» **PROBLEM**:
Determine how many lines of the material contain the string "should", counting only matches in the same case. Reply with the number alone.

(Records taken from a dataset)
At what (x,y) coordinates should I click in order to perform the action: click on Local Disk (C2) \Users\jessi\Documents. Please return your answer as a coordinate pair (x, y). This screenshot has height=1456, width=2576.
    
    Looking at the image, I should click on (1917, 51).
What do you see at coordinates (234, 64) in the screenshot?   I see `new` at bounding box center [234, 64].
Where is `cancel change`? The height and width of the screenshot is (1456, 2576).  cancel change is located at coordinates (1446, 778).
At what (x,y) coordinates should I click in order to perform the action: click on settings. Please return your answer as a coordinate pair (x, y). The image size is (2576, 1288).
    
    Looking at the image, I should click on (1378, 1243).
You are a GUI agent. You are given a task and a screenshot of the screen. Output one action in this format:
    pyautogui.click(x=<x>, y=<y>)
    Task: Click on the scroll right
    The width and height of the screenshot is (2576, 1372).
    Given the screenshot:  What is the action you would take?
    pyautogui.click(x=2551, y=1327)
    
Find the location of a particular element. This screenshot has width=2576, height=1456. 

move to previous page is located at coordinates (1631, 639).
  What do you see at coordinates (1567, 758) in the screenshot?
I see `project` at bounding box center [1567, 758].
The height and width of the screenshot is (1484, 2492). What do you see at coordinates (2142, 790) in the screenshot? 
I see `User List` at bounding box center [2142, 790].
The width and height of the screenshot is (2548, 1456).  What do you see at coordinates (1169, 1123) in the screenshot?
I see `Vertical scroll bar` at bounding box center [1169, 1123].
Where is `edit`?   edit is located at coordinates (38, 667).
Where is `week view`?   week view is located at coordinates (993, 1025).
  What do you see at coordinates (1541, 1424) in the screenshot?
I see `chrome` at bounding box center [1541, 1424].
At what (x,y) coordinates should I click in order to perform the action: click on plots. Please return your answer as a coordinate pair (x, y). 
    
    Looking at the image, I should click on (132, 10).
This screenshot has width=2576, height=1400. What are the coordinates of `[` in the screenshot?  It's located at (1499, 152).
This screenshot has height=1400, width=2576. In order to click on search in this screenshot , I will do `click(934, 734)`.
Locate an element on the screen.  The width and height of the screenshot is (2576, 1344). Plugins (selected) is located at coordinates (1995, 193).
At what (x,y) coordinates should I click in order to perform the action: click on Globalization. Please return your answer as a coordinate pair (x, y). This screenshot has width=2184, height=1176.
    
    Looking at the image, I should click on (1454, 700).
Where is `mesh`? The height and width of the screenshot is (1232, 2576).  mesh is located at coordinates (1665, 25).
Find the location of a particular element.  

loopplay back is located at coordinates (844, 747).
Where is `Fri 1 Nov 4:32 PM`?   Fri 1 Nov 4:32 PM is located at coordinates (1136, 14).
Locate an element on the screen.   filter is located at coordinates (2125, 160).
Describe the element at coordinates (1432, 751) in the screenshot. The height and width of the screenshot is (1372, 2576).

» **SOLUTION FOR THIS PROBLEM**:
8